At point 1 everyone is cool.

Point 2 is the peak the non-smoker gets when he smokes his first fag. The nicotine high, the buzz, the dizzy (no oxygen) feeling.

Point 3 is the come down, the return to normality, back to being a non-smoker..or is it..?

Point 4 is the little void created by the nicotine. The little feeling of fancying a fag again and more importantly the contentment level is now an ever so tiny bit less than if you hadn’t had the smoke at all…

Point 5, after the next cigarette is a little less contented than it was before. (of course the vertical scale is grossly exaggerated)

rocktopus.co.uk/stn1.jpg

This picture shows the scary conclusion.

After a while the blue area will NEVER reach the black line.

(This, of course, doesn't happen one afternoon behind the bike sheds, it take a while for the nicotine addiction to fully develop.)

The nicotine fix never gets us to the same happy state of a non-smoker, “they” are always feeling happier than “us”

Why do you think a non-smoker can be brave enough to go on stage, to speak publicly, to take that exam, to celebrate that win, to mourn that loss etc etc without a calming / soothing cigarette.? It’s because a smoker needs a load of fags just to feel as calm and content as someone who never smoked…!

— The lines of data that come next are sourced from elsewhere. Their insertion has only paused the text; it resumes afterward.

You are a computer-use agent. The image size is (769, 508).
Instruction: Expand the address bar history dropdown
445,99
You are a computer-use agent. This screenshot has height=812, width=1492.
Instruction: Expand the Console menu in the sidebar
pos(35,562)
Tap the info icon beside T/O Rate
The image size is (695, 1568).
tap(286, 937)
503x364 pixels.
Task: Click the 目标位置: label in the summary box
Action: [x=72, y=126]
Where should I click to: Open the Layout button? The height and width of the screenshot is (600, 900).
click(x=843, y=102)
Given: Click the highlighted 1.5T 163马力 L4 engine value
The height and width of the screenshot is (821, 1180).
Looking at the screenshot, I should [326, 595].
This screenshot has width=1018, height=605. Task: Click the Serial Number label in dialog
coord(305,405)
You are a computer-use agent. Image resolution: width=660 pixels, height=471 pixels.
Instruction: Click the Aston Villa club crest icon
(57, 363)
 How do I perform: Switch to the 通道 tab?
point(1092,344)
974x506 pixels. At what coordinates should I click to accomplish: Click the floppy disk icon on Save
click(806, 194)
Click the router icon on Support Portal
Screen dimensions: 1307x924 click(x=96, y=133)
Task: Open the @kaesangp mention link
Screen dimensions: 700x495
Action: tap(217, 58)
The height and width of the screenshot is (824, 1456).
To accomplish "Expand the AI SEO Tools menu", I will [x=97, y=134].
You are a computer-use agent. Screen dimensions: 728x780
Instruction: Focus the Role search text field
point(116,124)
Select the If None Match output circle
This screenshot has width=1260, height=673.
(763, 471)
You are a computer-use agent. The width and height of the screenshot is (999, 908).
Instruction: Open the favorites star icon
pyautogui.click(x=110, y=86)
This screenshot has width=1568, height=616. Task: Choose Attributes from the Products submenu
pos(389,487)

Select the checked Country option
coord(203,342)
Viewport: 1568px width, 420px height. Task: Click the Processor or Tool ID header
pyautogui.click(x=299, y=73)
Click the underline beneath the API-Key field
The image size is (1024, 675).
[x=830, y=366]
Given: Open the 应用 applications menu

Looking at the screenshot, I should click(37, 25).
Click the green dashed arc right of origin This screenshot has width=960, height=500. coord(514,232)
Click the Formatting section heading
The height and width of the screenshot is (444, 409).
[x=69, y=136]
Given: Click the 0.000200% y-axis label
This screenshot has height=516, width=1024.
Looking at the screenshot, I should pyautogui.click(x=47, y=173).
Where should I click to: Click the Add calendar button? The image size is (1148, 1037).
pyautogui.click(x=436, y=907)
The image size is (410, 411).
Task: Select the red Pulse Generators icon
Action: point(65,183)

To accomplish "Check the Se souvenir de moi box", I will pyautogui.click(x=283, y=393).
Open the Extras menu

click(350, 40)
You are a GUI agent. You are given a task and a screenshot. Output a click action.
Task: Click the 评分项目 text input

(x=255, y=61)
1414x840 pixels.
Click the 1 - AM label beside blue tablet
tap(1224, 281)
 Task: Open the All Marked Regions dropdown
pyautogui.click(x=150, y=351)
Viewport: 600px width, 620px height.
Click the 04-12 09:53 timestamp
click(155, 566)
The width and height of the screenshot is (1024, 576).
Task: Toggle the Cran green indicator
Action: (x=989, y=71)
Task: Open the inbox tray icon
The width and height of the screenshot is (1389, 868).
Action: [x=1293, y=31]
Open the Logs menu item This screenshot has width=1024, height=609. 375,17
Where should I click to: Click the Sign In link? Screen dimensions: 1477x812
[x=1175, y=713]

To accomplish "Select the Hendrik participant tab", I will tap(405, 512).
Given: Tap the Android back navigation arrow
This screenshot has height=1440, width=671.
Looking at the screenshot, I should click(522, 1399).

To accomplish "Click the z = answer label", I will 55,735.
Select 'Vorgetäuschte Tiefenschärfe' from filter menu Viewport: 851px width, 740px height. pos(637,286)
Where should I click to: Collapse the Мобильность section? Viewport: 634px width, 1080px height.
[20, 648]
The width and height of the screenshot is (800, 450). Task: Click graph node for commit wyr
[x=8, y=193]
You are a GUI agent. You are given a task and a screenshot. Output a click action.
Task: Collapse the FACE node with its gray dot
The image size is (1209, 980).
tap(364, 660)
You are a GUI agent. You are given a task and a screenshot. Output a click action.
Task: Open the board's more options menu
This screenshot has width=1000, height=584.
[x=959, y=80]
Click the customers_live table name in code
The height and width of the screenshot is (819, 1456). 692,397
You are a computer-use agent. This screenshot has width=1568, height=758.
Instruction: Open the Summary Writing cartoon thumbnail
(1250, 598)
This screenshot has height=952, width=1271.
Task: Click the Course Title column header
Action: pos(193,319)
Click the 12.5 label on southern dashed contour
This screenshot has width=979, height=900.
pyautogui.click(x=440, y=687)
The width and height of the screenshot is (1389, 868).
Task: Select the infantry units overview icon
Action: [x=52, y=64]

It's an eye-opener to think that in all those years that you smoked that you were sort of playing catch up to a non-smoker and that calm relaxed feeling that you were getting as you sat there with your fag and your pint / book / whatever was the same feeling that a non-smoker felt from the moment they woke to the moment they went to bed.

bummer huh...?

I apologise now to anyone who might feel that their addiction was totally different. They're my charts...

nsd_user663_2861 profile image
nsd_user663_2861

Don't apologise - I think it's great to see how other people view things - that's what forums are for! :D

Cheers for taking the time to post all that - it made an interesting read! :)

nsd_user663_2861 profile image
nsd_user663_2861

Edit... I must disagree about Noel Edmunds though..

Deal or No Deal ROCKS!! :D

nsd_user663_2933 profile image
nsd_user663_2933

Thankyou , i see what you mean now very interesting and thanks for risking it lol , im sure no one minds us all being open about our different thoughts and feelings and im sure some will benefit from this posting .........like me , i always kinda thought that though never really heard anyone say it or explain it with diagrams!

Fab, thankyou

Casey

austinlegro profile image
austinlegro11 Years Smoke Free

ok

I retract my statement about Noel Edmunds...

until last year, i'd always felt that as a smoker i'd had to put up with the persecution, the health risks, the nagging, the taxing, the banning, the smelling etc but it was worth it for the buzz, for that relaxing drag on a cigarette especially that dot the last "i", cross the last "t", job well done sort of fag. I never actually thought it as such but i guess i felt, "it's a shame non-smokers don't have this feeling"

The moment you realise that that is what non-smokers feel like every single, waking moment, it sort of deflates you a bit..!

On the flip side, there's suddenly no single reason why you could possibly ever want to light up another fag.....

Note: The graphs are mine (bored at work) but they're a graphical representation of the facts as i understand them.